AI revenue is headed to 15% of the total semiconductor base in fiscal 2023 (which again ends this October), and should generate $1 billion in sales in the third quarter alone. Tan and company said semiconductor sales should rise by a mid-single-digit percentage in Q3 of fiscal 2023, which would put the total around $7 billion (up from about $6.6 billion in Q3 2022). That $1 billion divided by $7 billion is right around that 15% mark Tan was hinting at, which would seemingly indicate AI chip revenue will be $4 billion or more this year.

Assuming Broadcom's semiconductor revenue continues to grow at a low- to mid-single-digit percentage next year, total chip sales for the company should be at least $30 billion in fiscal 2024. At 25% of revenue, this would imply nearly $8 billion in AI chip sales for Broadcom. If it all transpires as Tan predicted (he insisted multiple times on the earnings call that generative AI is in the early innings and hard to predict, suggesting this guidance was conservative), Broadcom is poised to have a solid spate of growth for the next year and a half or so.

What does this mean for Nvidia?

Broadcom's networking chips are just one of three primary ingredients when cooking up a new AI system. The other two components are memory chips and processors. Currently, it's the processing power that fetches the highest dollar for the big cloud computing companies (Microsoft, Alphabet's Google Cloud, Meta Platforms) making these AI system purchases.

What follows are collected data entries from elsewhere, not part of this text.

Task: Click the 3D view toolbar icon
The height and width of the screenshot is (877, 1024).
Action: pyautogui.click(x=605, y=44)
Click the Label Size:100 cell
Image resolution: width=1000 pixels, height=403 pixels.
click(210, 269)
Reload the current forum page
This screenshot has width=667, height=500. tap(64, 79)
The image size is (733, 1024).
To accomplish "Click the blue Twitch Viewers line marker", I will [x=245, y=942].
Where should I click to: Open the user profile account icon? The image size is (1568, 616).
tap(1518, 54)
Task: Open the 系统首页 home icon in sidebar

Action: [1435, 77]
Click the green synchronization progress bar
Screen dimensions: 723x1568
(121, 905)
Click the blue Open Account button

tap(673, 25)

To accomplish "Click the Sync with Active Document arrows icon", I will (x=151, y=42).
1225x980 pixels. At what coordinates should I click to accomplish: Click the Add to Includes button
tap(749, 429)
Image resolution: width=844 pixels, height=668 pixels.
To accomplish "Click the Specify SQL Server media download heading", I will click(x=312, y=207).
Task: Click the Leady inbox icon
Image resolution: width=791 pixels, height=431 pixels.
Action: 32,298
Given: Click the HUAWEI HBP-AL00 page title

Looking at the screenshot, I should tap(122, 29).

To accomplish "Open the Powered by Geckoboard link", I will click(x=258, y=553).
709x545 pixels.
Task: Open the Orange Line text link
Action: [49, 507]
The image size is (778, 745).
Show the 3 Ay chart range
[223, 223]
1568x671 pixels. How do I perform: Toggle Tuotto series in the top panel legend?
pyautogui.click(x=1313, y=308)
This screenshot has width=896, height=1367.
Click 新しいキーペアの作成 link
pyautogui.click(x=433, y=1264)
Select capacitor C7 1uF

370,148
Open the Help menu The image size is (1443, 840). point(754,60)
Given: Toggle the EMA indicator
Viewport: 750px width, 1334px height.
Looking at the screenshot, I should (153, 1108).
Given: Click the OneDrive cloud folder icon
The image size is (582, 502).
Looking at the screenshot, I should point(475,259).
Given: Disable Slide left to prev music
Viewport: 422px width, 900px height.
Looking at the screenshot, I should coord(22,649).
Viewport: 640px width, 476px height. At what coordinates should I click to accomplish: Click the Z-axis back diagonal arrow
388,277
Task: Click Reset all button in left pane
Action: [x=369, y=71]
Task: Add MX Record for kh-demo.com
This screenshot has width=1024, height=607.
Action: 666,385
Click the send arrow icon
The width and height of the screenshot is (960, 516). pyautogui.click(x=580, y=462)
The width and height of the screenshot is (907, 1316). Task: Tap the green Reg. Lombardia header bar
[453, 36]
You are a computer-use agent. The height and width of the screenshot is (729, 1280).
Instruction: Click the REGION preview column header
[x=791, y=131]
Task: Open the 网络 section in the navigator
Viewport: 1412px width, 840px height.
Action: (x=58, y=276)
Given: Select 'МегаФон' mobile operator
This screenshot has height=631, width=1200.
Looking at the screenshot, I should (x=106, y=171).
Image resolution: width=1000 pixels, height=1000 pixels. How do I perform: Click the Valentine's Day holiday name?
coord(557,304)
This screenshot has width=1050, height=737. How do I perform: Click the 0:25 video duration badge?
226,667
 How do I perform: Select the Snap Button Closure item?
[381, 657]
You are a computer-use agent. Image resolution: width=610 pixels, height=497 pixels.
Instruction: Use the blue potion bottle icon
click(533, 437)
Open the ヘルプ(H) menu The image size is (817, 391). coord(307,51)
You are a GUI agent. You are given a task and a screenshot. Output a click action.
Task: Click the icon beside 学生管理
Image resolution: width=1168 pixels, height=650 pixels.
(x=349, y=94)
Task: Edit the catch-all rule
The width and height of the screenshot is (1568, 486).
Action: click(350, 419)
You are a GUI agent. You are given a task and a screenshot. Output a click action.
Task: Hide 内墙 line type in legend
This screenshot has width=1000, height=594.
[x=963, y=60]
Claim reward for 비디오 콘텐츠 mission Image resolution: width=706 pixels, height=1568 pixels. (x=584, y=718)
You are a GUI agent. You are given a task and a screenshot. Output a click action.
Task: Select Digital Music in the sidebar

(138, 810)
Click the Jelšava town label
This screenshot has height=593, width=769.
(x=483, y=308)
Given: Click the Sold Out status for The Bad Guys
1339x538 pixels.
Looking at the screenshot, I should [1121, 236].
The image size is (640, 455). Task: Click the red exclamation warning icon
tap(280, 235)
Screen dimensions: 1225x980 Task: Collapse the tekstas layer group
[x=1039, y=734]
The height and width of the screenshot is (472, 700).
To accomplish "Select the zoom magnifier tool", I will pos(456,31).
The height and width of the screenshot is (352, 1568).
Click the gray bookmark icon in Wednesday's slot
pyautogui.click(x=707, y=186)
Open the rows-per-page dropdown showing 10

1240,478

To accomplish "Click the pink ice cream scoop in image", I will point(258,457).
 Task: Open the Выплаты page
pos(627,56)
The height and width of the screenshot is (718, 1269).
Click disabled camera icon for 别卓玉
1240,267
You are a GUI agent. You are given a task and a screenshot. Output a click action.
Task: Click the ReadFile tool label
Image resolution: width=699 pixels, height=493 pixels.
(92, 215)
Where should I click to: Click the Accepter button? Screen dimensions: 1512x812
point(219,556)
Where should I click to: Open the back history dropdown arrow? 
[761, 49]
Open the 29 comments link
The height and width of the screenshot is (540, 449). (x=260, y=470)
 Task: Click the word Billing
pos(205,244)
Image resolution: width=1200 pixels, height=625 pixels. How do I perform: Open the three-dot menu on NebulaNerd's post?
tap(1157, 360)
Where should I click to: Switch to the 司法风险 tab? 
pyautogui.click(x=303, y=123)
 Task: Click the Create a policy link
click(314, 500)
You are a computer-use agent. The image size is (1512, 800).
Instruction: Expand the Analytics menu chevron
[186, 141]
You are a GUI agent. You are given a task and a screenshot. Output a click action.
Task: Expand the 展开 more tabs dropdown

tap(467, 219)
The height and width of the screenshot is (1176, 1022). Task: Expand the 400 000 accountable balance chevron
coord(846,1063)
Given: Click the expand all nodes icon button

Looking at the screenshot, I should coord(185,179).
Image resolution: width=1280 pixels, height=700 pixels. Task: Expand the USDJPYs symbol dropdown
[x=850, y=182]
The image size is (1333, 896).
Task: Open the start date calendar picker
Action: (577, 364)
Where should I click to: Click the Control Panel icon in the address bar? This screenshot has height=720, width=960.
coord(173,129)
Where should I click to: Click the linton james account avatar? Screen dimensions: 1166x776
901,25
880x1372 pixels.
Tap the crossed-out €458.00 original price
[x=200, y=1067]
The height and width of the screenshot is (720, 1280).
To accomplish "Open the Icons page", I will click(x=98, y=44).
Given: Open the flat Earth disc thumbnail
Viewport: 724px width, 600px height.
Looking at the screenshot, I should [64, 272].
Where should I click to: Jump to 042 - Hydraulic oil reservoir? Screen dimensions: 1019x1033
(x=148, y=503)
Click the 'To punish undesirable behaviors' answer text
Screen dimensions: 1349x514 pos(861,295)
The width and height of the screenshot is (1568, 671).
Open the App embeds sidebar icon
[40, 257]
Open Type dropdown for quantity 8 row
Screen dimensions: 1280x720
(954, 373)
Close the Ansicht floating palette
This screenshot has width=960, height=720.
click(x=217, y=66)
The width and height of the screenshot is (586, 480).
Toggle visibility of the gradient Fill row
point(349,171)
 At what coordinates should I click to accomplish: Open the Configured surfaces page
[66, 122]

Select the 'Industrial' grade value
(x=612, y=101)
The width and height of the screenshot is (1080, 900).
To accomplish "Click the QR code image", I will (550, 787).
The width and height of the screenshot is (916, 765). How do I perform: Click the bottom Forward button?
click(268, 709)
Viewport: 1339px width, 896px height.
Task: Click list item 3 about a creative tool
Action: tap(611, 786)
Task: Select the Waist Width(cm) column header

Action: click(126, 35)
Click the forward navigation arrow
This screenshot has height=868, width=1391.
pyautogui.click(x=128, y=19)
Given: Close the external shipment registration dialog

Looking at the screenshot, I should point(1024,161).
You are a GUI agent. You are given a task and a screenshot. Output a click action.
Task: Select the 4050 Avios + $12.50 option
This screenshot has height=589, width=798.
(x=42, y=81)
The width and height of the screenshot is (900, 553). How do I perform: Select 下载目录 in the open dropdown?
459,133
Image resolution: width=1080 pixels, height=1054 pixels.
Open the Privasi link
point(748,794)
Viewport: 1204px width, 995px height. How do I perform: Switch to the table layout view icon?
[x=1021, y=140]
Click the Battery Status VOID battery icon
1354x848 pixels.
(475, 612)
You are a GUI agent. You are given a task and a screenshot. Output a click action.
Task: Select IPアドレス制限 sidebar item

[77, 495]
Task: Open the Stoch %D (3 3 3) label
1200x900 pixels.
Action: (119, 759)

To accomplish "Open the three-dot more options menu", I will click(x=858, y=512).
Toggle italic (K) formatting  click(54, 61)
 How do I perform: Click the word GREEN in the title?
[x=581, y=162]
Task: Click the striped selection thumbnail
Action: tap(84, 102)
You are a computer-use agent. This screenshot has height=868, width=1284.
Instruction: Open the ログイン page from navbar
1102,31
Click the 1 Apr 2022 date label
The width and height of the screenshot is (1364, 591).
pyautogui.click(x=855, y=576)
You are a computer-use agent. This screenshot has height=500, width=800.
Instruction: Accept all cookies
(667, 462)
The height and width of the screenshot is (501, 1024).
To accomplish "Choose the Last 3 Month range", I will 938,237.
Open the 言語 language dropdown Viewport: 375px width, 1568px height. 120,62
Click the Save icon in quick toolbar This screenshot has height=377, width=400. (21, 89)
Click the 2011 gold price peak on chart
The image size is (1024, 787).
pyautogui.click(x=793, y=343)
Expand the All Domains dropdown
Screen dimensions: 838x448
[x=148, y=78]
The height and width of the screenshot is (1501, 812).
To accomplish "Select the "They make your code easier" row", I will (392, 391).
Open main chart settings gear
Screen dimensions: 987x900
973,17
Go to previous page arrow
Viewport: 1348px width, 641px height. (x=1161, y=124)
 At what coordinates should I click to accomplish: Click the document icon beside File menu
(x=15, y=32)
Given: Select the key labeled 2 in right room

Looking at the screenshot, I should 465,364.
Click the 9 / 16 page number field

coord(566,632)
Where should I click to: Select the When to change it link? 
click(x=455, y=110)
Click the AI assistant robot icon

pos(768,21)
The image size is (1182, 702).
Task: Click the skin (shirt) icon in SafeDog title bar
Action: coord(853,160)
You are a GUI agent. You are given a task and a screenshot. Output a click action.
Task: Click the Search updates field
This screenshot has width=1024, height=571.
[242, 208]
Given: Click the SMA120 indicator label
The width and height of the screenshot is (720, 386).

This is what has the market so exuberant over Nvidia. After reporting $7.2 billion in sales in its last quarter, the GPU designer expects to haul in $11 billion in the next three months. That $4 billion bump will come primarily from its data center segment, which houses its AI hardware sales.

Nvidia was reluctant to provide specific numbers for its data center business for the rest of this year, let alone next year. But if demand for Broadcom chips is any indication, Nvidia's data center business is headed much higher. After all, purchases of Broadcom AI chips aren't made in isolation. Those networking pieces are being demanded so that something can be networked together. That something is almost certainly a lot more Nvidia hardware.

Let's not go so far as to project Broadcom's expected growth rates from AI (possibly a double in AI revenue from this year to next) onto Nvidia. Nevertheless, if Broadcom is correct, it isn't hard to imagine an Nvidia data center segment rolling in about $8 billion worth of sales, or more, every quarter by the end of this year and into next year. 

Nvidia's trending revenue schedule, showing data center sales last quarter at nearly $4.3 billion. These sales are poised to nearly double next quarter alone.

Image source: Nvidia.

Does this seem absurd? Perhaps it is. But remember Nvidia said the majority of its extra $4 billion in sales next quarter will be attributable to its data center segment, and it had to secure more supply from manufacturing partners for the rest of this calendar year.

All told, Nvidia could be an absolute monster that pulls in over $50 billion in revenue in calendar year 2024 based on this guidance. This doesn't include possible incremental (albeit far more modest) growth from its video game and automotive segments.

This explains Nvidia's premium price tag of over 50 times forward earnings for the current year, compared to 20 times forward earnings for Broadcom. At some point, this AI hype should cool off and the cloud giants should ease their spending spree. There is a lot of hype out there, so investors should be mighty cautious right now. But initiating a prudent dollar-cost-average plan into Nvidia, and especially Broadcom, for the long haul might not be a terrible idea if you think a new AI era is only just beginning. Semiconductors are running hot again, and these two companies are leading the charge higher.